# The problem:
Your answer should be the complete data, copied exactly.

# Dataset:
Content starts
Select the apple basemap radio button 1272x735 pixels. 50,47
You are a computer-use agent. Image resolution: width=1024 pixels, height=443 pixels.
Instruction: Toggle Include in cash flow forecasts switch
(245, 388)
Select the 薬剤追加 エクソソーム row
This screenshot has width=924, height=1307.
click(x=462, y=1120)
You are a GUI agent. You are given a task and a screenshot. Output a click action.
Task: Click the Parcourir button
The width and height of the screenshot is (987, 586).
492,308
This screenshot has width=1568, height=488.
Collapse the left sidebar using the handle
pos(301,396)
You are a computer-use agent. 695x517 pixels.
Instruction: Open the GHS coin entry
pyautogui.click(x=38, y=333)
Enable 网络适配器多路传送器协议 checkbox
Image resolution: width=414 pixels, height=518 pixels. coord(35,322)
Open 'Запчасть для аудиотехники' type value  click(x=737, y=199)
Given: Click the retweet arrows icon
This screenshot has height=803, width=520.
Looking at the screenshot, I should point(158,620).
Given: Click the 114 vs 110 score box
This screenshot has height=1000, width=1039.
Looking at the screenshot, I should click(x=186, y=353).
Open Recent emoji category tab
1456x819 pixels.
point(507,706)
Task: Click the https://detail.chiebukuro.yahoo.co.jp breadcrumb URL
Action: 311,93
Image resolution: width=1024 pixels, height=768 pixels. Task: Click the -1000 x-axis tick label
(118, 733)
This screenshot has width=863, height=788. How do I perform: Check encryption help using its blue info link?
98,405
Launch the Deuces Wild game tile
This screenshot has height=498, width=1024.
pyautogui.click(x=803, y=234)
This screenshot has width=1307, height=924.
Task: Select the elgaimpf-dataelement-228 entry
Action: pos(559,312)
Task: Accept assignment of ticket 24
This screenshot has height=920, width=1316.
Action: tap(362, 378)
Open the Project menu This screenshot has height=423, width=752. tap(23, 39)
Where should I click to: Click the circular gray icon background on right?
Content ends
# Result for this exercise:
Select the apple basemap radio button 1272x735 pixels. 50,47
You are a computer-use agent. Image resolution: width=1024 pixels, height=443 pixels.
Instruction: Toggle Include in cash flow forecasts switch
(245, 388)
Select the 薬剤追加 エクソソーム row
This screenshot has width=924, height=1307.
click(x=462, y=1120)
You are a GUI agent. You are given a task and a screenshot. Output a click action.
Task: Click the Parcourir button
The width and height of the screenshot is (987, 586).
492,308
This screenshot has width=1568, height=488.
Collapse the left sidebar using the handle
pos(301,396)
You are a computer-use agent. 695x517 pixels.
Instruction: Open the GHS coin entry
pyautogui.click(x=38, y=333)
Enable 网络适配器多路传送器协议 checkbox
Image resolution: width=414 pixels, height=518 pixels. coord(35,322)
Open 'Запчасть для аудиотехники' type value  click(x=737, y=199)
Given: Click the retweet arrows icon
This screenshot has height=803, width=520.
Looking at the screenshot, I should point(158,620).
Given: Click the 114 vs 110 score box
This screenshot has height=1000, width=1039.
Looking at the screenshot, I should click(x=186, y=353).
Open Recent emoji category tab
1456x819 pixels.
point(507,706)
Task: Click the https://detail.chiebukuro.yahoo.co.jp breadcrumb URL
Action: 311,93
Image resolution: width=1024 pixels, height=768 pixels. Task: Click the -1000 x-axis tick label
(118, 733)
This screenshot has width=863, height=788. How do I perform: Check encryption help using its blue info link?
98,405
Launch the Deuces Wild game tile
This screenshot has height=498, width=1024.
pyautogui.click(x=803, y=234)
This screenshot has width=1307, height=924.
Task: Select the elgaimpf-dataelement-228 entry
Action: pos(559,312)
Task: Accept assignment of ticket 24
This screenshot has height=920, width=1316.
Action: tap(362, 378)
Open the Project menu This screenshot has height=423, width=752. tap(23, 39)
Where should I click to: Click the circular gray icon background on right?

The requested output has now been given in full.